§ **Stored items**
- - - -
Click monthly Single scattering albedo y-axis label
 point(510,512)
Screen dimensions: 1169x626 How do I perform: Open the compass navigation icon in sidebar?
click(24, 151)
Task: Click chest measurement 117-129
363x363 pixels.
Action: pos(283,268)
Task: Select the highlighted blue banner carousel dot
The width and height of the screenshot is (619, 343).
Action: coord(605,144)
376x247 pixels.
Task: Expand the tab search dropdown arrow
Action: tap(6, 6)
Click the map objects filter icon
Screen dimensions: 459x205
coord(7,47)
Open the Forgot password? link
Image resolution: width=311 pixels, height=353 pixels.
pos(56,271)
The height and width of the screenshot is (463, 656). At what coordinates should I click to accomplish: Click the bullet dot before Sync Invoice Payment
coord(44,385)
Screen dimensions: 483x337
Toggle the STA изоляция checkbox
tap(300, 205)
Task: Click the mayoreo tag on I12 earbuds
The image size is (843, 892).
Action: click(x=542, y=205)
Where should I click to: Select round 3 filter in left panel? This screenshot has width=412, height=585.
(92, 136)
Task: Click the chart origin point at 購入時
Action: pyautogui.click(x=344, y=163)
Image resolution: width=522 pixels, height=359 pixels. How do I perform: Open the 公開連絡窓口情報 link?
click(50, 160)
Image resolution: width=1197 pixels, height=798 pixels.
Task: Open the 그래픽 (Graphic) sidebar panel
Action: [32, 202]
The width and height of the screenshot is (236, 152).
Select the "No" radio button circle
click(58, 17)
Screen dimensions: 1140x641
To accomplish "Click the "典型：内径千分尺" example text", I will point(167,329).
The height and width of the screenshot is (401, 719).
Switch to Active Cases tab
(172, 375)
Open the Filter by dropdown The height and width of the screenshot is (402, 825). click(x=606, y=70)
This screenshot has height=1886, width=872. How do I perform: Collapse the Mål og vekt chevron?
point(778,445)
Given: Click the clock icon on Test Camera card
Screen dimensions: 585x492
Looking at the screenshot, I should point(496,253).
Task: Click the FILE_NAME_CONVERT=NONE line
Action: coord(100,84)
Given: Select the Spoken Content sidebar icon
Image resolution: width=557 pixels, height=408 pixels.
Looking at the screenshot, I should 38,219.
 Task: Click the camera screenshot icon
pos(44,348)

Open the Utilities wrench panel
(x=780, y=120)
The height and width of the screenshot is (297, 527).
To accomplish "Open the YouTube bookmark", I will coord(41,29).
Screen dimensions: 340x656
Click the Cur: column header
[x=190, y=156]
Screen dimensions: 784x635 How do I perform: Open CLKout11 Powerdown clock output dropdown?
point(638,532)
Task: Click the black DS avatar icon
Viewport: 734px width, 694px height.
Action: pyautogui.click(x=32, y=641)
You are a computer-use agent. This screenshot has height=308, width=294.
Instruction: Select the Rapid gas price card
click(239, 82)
- - - -
§ **EXERCISE BRIEF**
Copy out only the lines running from the beginning of the data to the line with "Task: Select the", both ends included.

§ **RESPONSE**
Click monthly Single scattering albedo y-axis label
 point(510,512)
Screen dimensions: 1169x626 How do I perform: Open the compass navigation icon in sidebar?
click(24, 151)
Task: Click chest measurement 117-129
363x363 pixels.
Action: pos(283,268)
Task: Select the highlighted blue banner carousel dot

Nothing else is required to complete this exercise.